WRH to haze, I remember the thread, and I generally find if I cant reduce it in LR, then my PS skills wont do much for me and I just accept it. I gave up entering photos taken from planes into club competitions (me thinking a ‘landscape’ of the welsh mountains at 5000’ was going to beat one lower down proved to not work in my favour because of haze), so haze is really just something we see as authors, and most viewers either expect it or are happy with all of the other scenery not to worry about it too much.

On the other hand, I would guess there are quite a few people prepared to pay £7.49/month to rent Photoshop who would previously have bootlegged it rather than forking out many hundreds of pounds for a full version.

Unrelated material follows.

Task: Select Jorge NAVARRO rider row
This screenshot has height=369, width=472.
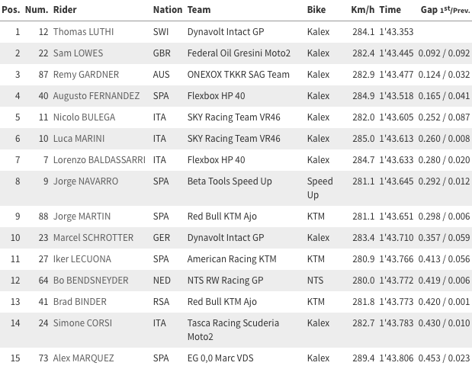Action: 236,188
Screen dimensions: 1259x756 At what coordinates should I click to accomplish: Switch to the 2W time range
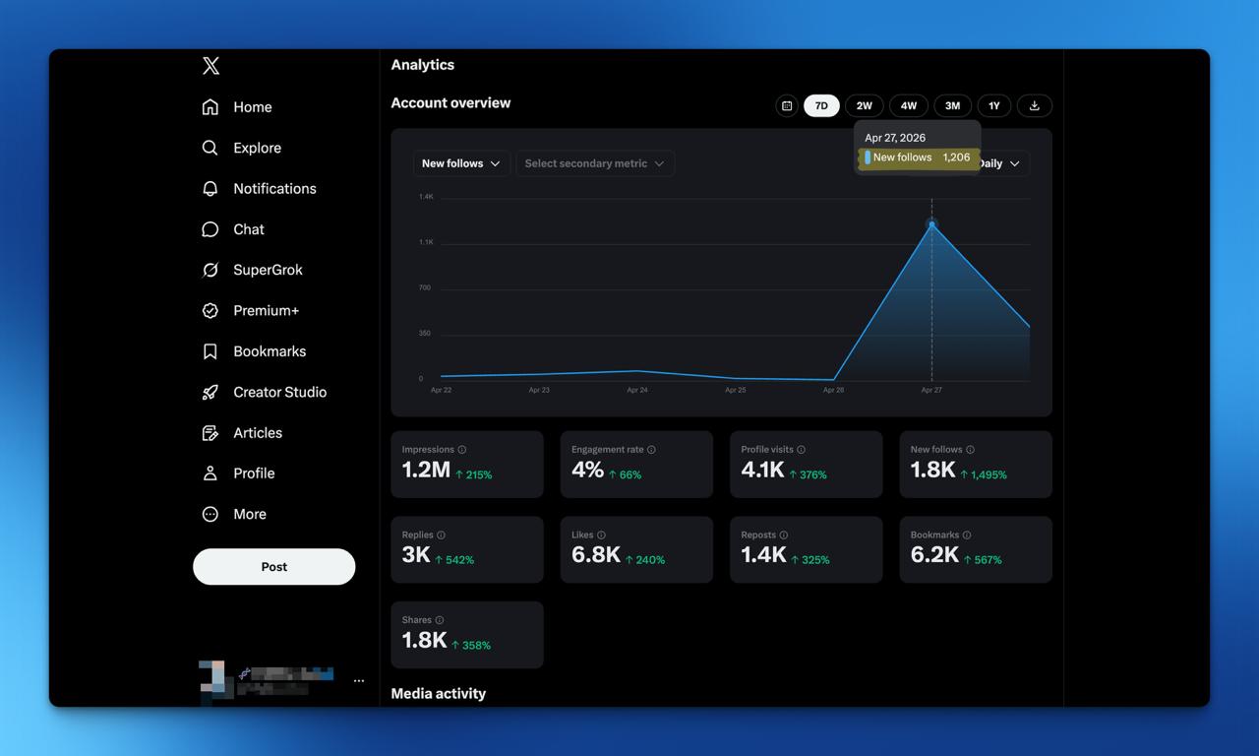(x=864, y=105)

I do in general object to any form of £x/month pricing, but the Photoshop deal is pretty good compared to the old buy up front + upgrade pricing. And at some level the absolute cost has to come in to it – a camera body or lens could easily cost 20 years worth of Adobe subscription. And a fancy bit of avionics considerably more than that…

Yes… though another factor to throw into the discussion is being forced to upgrade other stuff.

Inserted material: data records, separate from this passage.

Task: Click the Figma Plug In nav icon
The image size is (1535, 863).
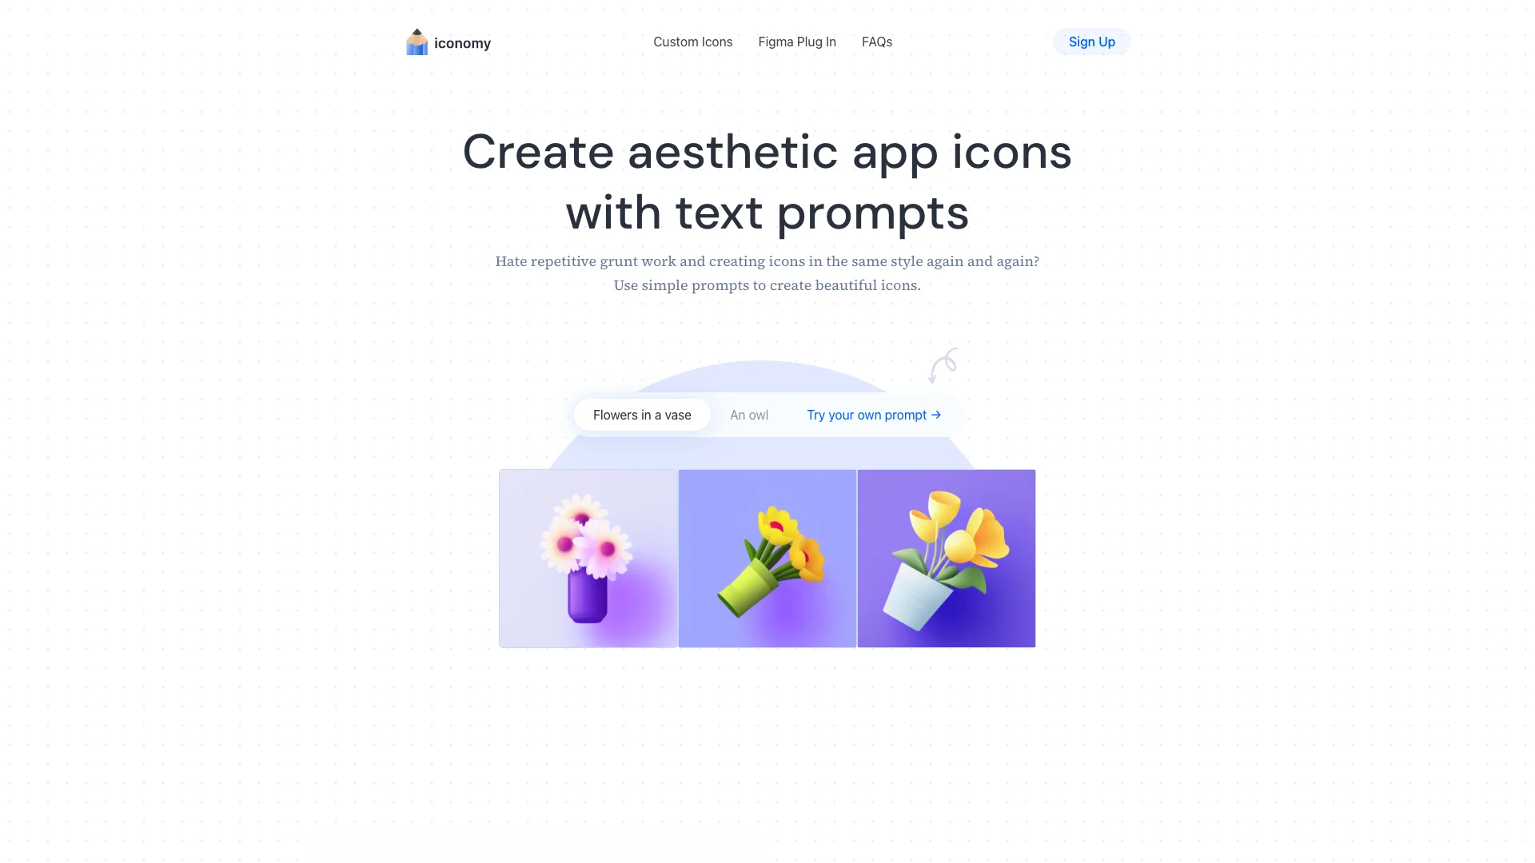Action: pyautogui.click(x=797, y=41)
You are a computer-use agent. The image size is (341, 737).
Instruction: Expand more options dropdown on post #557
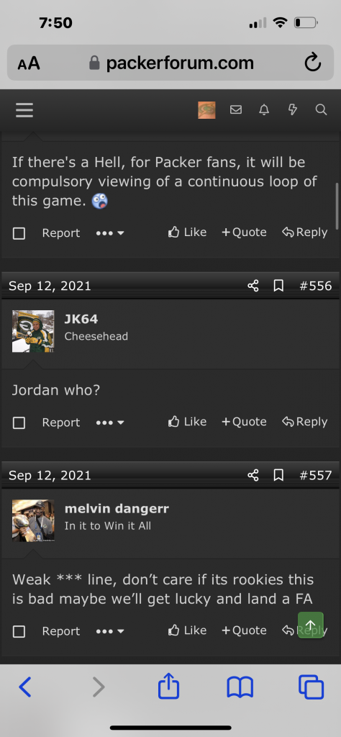point(110,631)
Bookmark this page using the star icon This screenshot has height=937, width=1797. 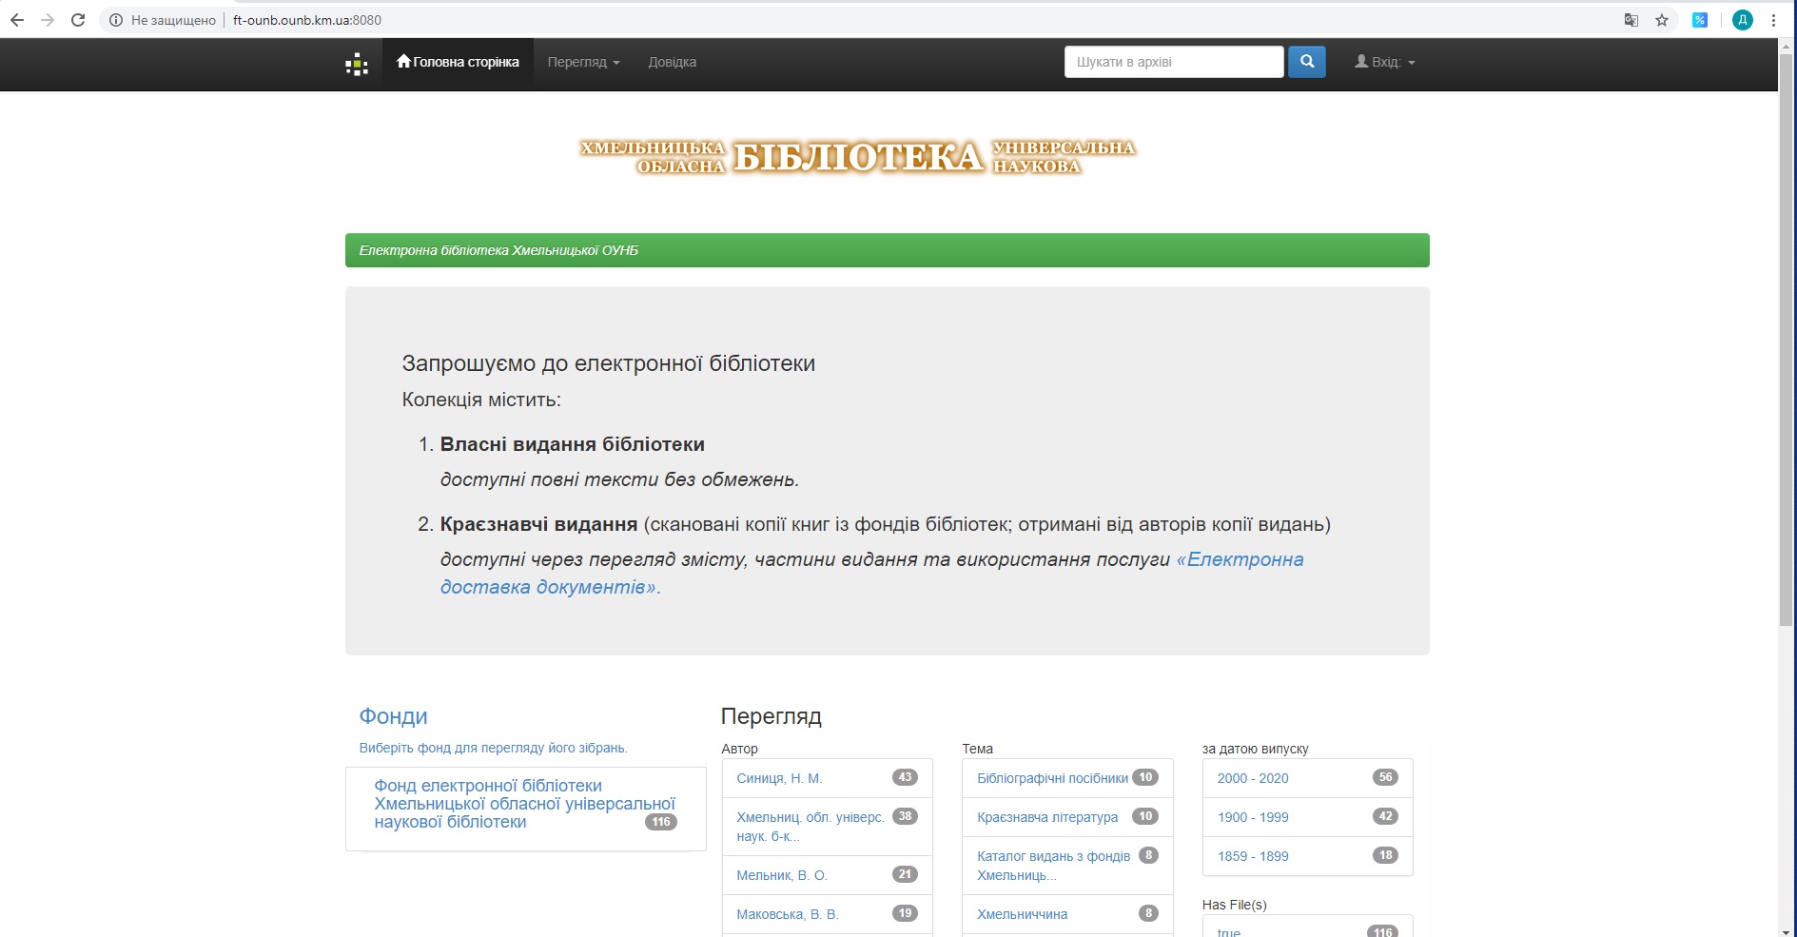click(1662, 20)
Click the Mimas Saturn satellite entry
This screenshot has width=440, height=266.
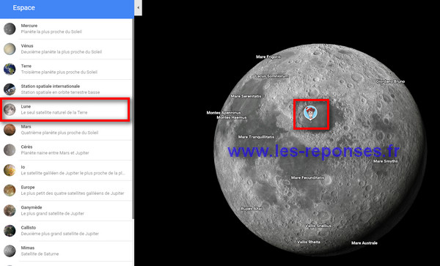pyautogui.click(x=66, y=251)
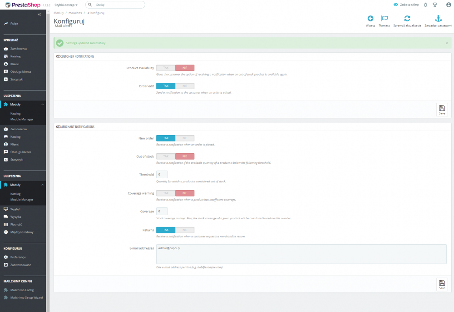454x312 pixels.
Task: Enable Coverage warning notifications
Action: pyautogui.click(x=165, y=193)
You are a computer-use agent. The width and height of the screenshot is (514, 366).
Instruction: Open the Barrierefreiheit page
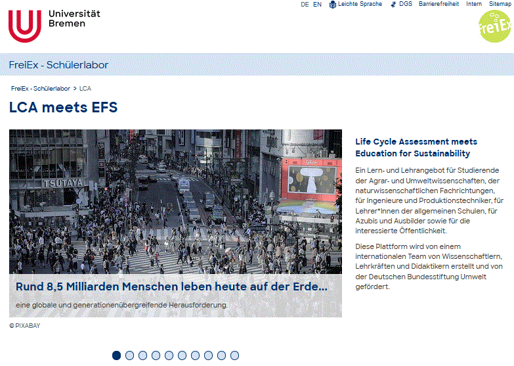[x=439, y=5]
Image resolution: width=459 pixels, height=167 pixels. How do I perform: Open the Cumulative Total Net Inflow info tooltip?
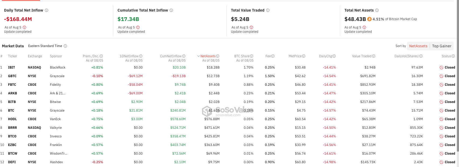click(x=172, y=10)
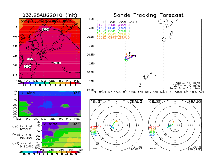Click the (21Z) 06JST,29AUG legend entry
215x166 pixels.
click(113, 34)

For example LR 3.6 is the last one that works under winXP. If you are not renting it, it will just keep working, for ever, and if it does the job, you are done, for ever. If you are renting it, you are forced to upgrade it to get the new features you are paying the rental for, and at LR v4 you have to change your computer to win7, and then a lot of stuff is likely to stop working (mostly stuff like hardware drivers) and a lot of it has never been updated to (in this example) win7.

Then, at best, you tear your hair out for a couple of days getting back to where you were in functionality, more or less.

And win8 (almost mandatory on a new laptop now, unless you go for a high-end one and then you get win7) is pretty dead and abandoned as non-mainstream apps and drivers go; half the stuff doesn’t work under it and never will.

Administrator
Shoreham EGKA, United Kingdom

If all you want is updating the EXIF data block, you can use the PowerShell script at Reading and Changing Exif Photo Times with PowerShell. With a small modification it can update any EXIF property listed at EXIF Property IDs. Advantage: No risk getting infested when using free stuff.

Running XP is strongly discouraged due to lack of security patches and lack of security hardening. Especially when using drivers from less reputable companies, and any company that can’t afford paying for the best security researchers money can buy.